TASK OBJECTIVE:
Write the data below out in full, exactly as it stands.

▬▬▬▬▬▬

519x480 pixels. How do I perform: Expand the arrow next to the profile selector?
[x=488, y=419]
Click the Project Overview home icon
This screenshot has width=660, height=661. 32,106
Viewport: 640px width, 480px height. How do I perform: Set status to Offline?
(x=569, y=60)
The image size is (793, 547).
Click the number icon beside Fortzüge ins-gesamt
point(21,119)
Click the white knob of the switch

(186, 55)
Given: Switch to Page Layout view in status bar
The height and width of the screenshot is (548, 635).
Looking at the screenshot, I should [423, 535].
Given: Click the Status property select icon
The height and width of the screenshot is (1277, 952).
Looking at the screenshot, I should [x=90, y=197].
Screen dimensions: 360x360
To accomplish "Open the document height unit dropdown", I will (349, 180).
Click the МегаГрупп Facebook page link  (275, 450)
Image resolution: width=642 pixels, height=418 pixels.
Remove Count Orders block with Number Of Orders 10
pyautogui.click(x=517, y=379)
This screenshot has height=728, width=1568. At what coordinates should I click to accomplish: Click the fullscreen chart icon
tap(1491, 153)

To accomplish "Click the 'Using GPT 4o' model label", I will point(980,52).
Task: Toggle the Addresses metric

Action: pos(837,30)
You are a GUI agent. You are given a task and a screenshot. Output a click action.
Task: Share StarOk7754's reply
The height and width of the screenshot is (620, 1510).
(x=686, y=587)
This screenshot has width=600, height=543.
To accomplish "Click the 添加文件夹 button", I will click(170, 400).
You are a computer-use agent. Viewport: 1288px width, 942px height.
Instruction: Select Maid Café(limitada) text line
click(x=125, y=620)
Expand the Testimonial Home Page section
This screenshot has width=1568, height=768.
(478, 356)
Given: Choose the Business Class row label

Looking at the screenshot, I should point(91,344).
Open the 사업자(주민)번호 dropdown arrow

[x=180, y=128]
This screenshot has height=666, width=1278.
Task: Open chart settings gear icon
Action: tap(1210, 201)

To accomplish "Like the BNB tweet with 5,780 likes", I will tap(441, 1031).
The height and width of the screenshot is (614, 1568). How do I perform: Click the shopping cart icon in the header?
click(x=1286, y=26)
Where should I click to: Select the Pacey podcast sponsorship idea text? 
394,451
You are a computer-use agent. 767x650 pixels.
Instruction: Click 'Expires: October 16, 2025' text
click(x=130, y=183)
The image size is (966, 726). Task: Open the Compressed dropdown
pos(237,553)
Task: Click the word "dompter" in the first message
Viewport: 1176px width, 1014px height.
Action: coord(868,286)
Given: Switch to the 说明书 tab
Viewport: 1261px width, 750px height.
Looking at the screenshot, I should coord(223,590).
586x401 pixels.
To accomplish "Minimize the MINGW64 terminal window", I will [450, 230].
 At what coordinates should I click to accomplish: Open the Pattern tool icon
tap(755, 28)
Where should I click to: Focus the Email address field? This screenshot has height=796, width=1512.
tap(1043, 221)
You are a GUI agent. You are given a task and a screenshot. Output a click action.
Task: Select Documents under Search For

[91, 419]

▬▬▬▬▬▬

ANSWER BELOW:
519x480 pixels. How do I perform: Expand the arrow next to the profile selector?
[x=488, y=419]
Click the Project Overview home icon
This screenshot has width=660, height=661. 32,106
Viewport: 640px width, 480px height. How do I perform: Set status to Offline?
(x=569, y=60)
The image size is (793, 547).
Click the number icon beside Fortzüge ins-gesamt
point(21,119)
Click the white knob of the switch

(186, 55)
Given: Switch to Page Layout view in status bar
The height and width of the screenshot is (548, 635).
Looking at the screenshot, I should [423, 535].
Given: Click the Status property select icon
The height and width of the screenshot is (1277, 952).
Looking at the screenshot, I should [x=90, y=197].
Screen dimensions: 360x360
To accomplish "Open the document height unit dropdown", I will (349, 180).
Click the МегаГрупп Facebook page link  (275, 450)
Image resolution: width=642 pixels, height=418 pixels.
Remove Count Orders block with Number Of Orders 10
pyautogui.click(x=517, y=379)
This screenshot has height=728, width=1568. At what coordinates should I click to accomplish: Click the fullscreen chart icon
tap(1491, 153)

To accomplish "Click the 'Using GPT 4o' model label", I will point(980,52).
Task: Toggle the Addresses metric

Action: pos(837,30)
You are a GUI agent. You are given a task and a screenshot. Output a click action.
Task: Share StarOk7754's reply
The height and width of the screenshot is (620, 1510).
(x=686, y=587)
This screenshot has width=600, height=543.
To accomplish "Click the 添加文件夹 button", I will click(170, 400).
You are a computer-use agent. Viewport: 1288px width, 942px height.
Instruction: Select Maid Café(limitada) text line
click(x=125, y=620)
Expand the Testimonial Home Page section
This screenshot has width=1568, height=768.
(478, 356)
Given: Choose the Business Class row label

Looking at the screenshot, I should point(91,344).
Open the 사업자(주민)번호 dropdown arrow

[x=180, y=128]
This screenshot has height=666, width=1278.
Task: Open chart settings gear icon
Action: tap(1210, 201)

To accomplish "Like the BNB tweet with 5,780 likes", I will tap(441, 1031).
The height and width of the screenshot is (614, 1568). How do I perform: Click the shopping cart icon in the header?
click(x=1286, y=26)
Where should I click to: Select the Pacey podcast sponsorship idea text? 
394,451
You are a computer-use agent. 767x650 pixels.
Instruction: Click 'Expires: October 16, 2025' text
click(x=130, y=183)
The image size is (966, 726). Task: Open the Compressed dropdown
pos(237,553)
Task: Click the word "dompter" in the first message
Viewport: 1176px width, 1014px height.
Action: coord(868,286)
Given: Switch to the 说明书 tab
Viewport: 1261px width, 750px height.
Looking at the screenshot, I should coord(223,590).
586x401 pixels.
To accomplish "Minimize the MINGW64 terminal window", I will [450, 230].
 At what coordinates should I click to accomplish: Open the Pattern tool icon
tap(755, 28)
Where should I click to: Focus the Email address field? This screenshot has height=796, width=1512.
tap(1043, 221)
You are a GUI agent. You are given a task and a screenshot. Output a click action.
Task: Select Documents under Search For

[91, 419]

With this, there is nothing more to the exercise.